RECORDS SUPPLIED START

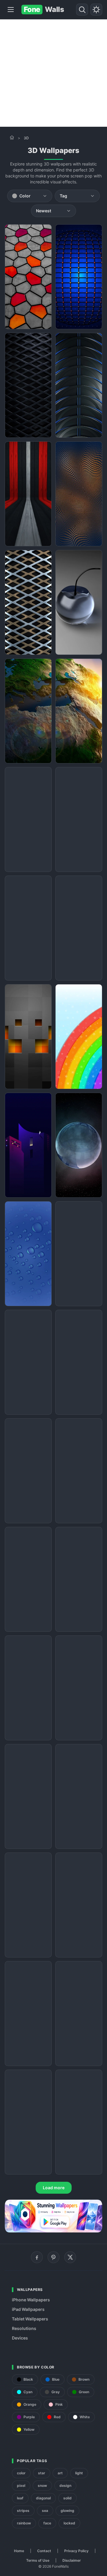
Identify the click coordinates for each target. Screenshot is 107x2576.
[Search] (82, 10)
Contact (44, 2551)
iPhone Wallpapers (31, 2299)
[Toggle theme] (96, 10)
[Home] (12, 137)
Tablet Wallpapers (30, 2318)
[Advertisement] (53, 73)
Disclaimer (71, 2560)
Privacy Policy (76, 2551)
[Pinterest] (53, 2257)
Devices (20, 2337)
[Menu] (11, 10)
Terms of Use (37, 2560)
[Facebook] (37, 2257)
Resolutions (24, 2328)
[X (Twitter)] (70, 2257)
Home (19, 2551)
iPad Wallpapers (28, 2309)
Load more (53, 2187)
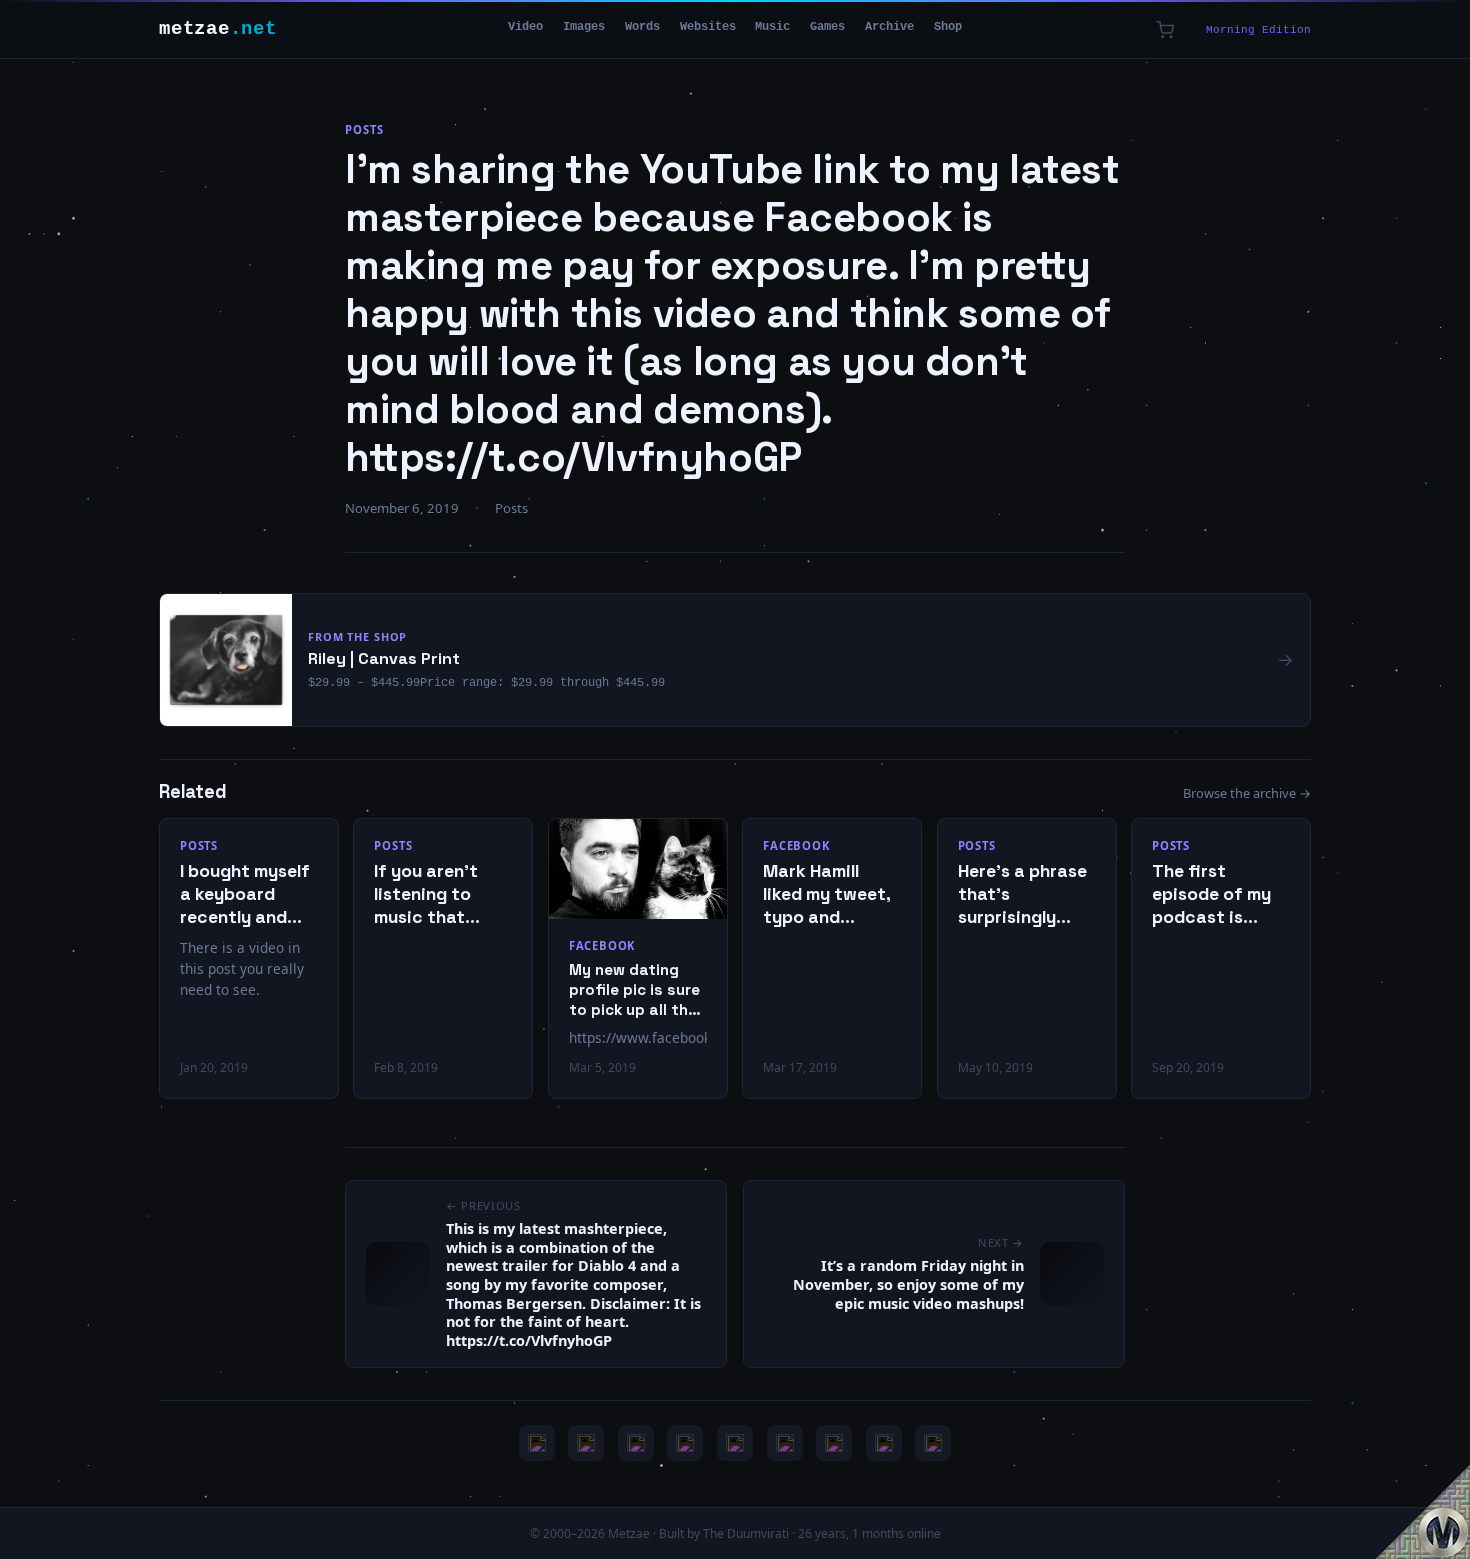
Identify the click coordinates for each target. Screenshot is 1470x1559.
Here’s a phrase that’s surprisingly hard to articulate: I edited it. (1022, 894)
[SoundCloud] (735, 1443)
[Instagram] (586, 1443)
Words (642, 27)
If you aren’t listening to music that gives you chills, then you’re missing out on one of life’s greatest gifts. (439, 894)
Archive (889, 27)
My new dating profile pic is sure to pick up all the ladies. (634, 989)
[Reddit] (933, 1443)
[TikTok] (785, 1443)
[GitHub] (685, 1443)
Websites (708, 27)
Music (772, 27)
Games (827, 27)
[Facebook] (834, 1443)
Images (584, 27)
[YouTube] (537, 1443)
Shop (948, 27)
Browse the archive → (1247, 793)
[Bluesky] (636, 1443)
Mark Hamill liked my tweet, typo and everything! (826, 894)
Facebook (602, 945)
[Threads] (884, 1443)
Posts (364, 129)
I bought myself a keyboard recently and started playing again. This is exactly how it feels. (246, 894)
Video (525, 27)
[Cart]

RECORDS SUPPLIED END
RECORDS SUPPLIED START

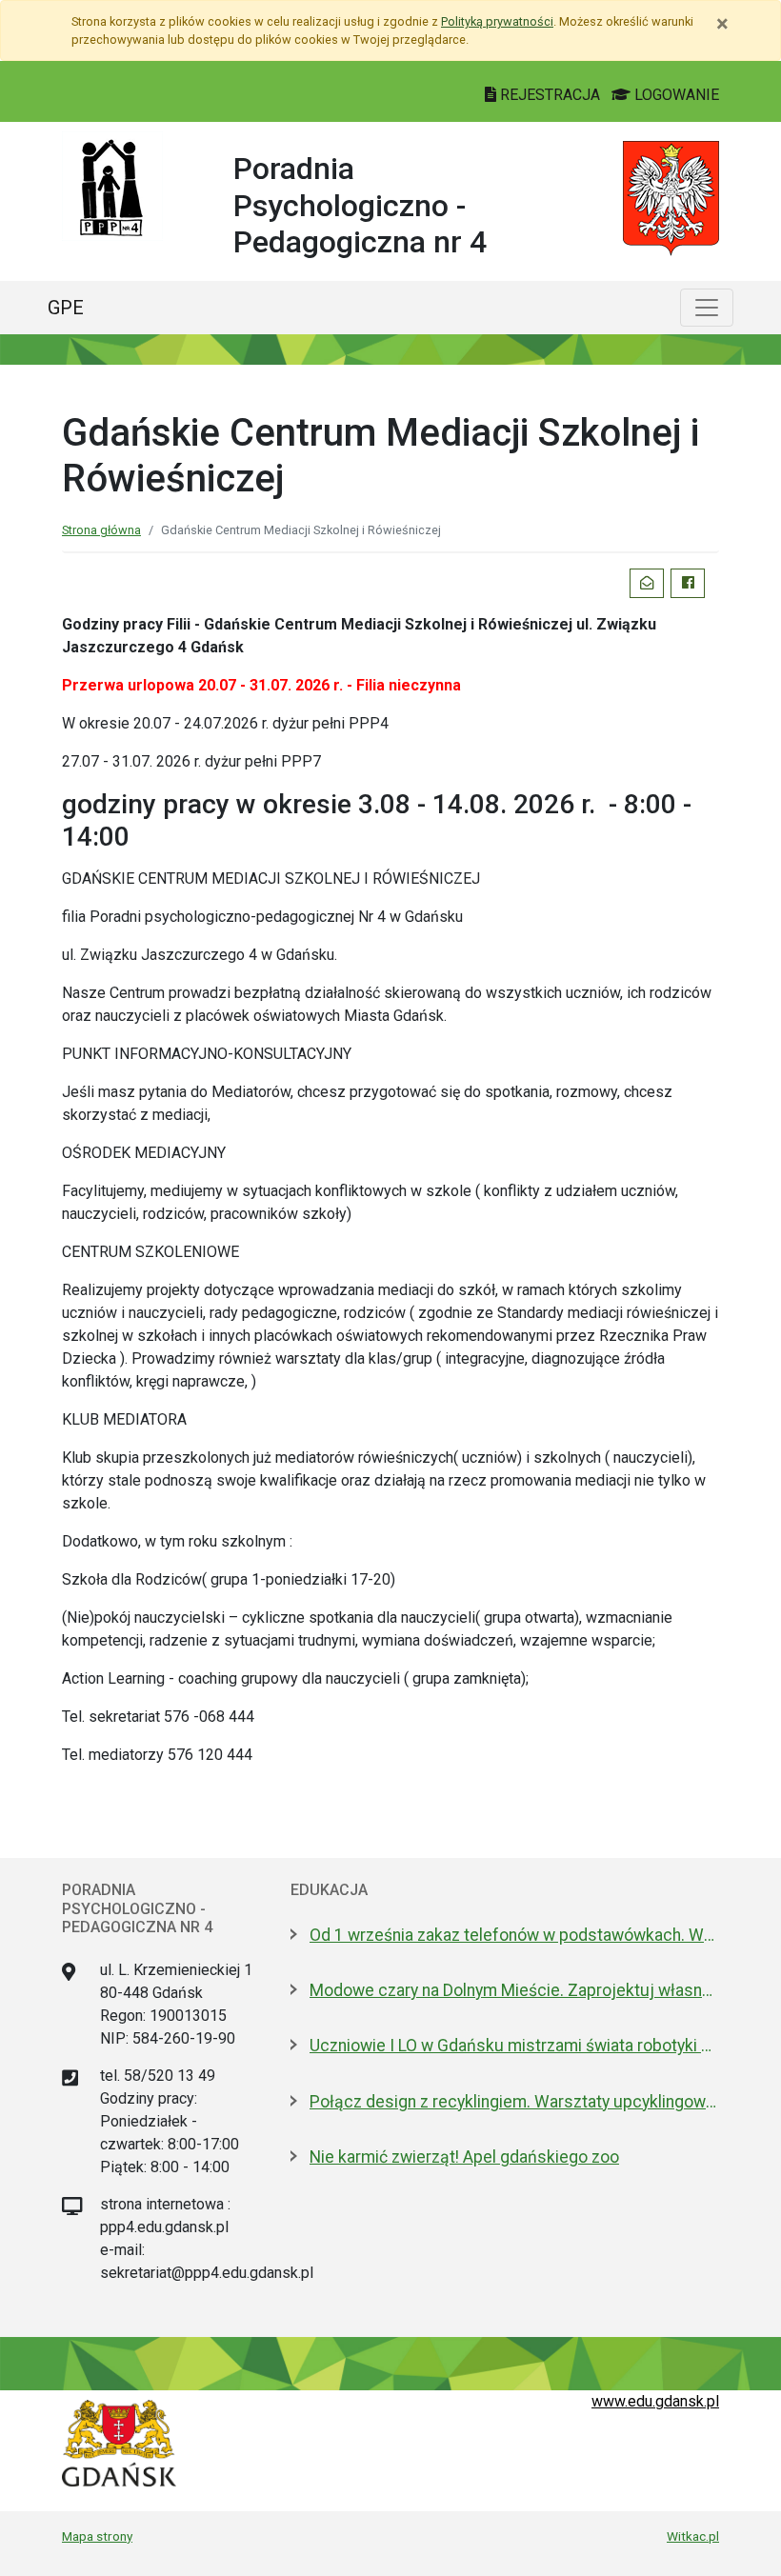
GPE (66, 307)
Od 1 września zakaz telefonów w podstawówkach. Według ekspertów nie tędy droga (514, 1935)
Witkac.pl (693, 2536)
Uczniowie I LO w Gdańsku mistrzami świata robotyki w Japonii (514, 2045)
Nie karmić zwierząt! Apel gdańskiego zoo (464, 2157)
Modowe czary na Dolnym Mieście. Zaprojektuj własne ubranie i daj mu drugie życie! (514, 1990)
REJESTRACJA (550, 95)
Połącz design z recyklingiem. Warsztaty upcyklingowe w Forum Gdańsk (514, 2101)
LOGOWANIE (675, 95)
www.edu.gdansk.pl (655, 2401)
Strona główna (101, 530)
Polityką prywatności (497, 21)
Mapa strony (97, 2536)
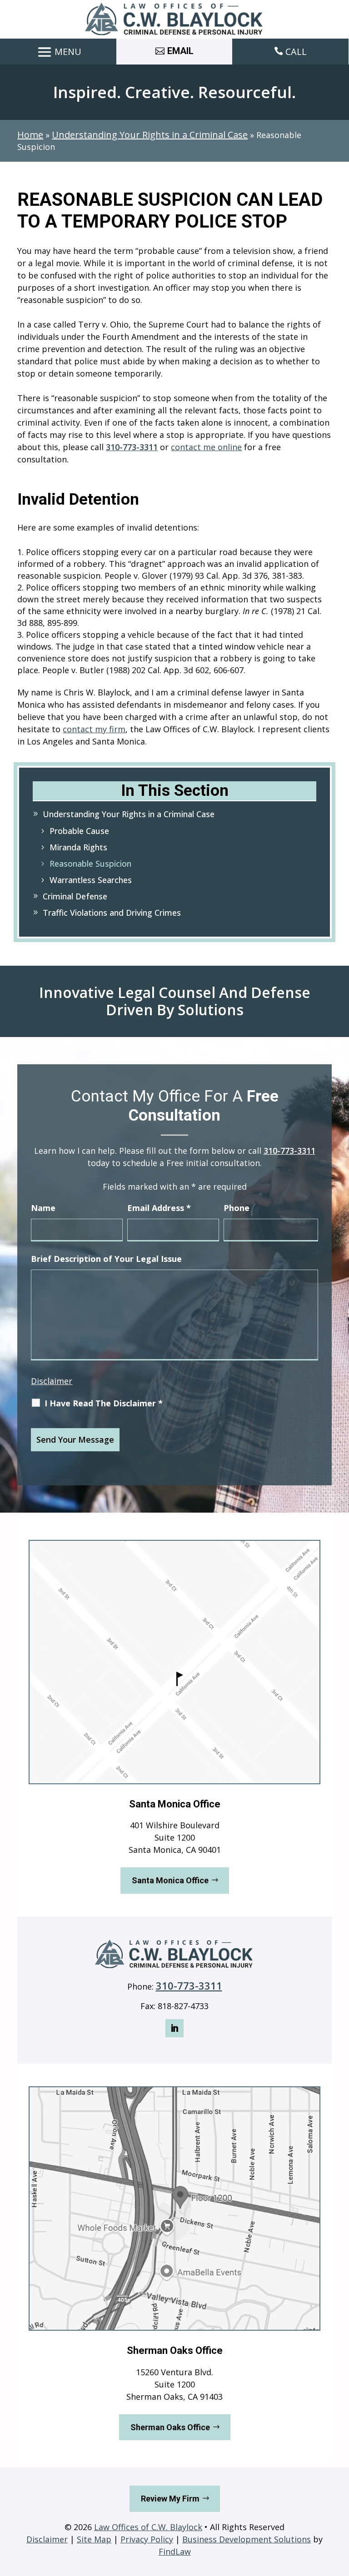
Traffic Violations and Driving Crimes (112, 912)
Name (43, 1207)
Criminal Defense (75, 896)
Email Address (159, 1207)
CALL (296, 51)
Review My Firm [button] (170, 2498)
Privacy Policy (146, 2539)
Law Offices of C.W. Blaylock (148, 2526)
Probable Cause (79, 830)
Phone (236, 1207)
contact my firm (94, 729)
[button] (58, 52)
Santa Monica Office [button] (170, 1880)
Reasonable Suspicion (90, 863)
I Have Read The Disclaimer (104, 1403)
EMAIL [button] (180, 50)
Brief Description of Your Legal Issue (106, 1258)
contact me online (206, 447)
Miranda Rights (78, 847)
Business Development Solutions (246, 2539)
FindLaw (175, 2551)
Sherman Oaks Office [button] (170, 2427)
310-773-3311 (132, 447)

RECORDS SUPPLIED END

Of all the entries above, repeat only the lines from the line that has "Screenshot is 107x2576." to the line that has "Home (19, 2551)", both lines included, exactly.

Identify the click coordinates for each target. Screenshot is 107x2576.
[Search] (82, 10)
Contact (44, 2551)
iPhone Wallpapers (31, 2299)
[Toggle theme] (96, 10)
[Home] (12, 137)
Tablet Wallpapers (30, 2318)
[Advertisement] (53, 73)
Disclaimer (71, 2560)
Privacy Policy (76, 2551)
[Pinterest] (53, 2257)
Devices (20, 2337)
[Menu] (11, 10)
Terms of Use (37, 2560)
[Facebook] (37, 2257)
Resolutions (24, 2328)
[X (Twitter)] (70, 2257)
Home (19, 2551)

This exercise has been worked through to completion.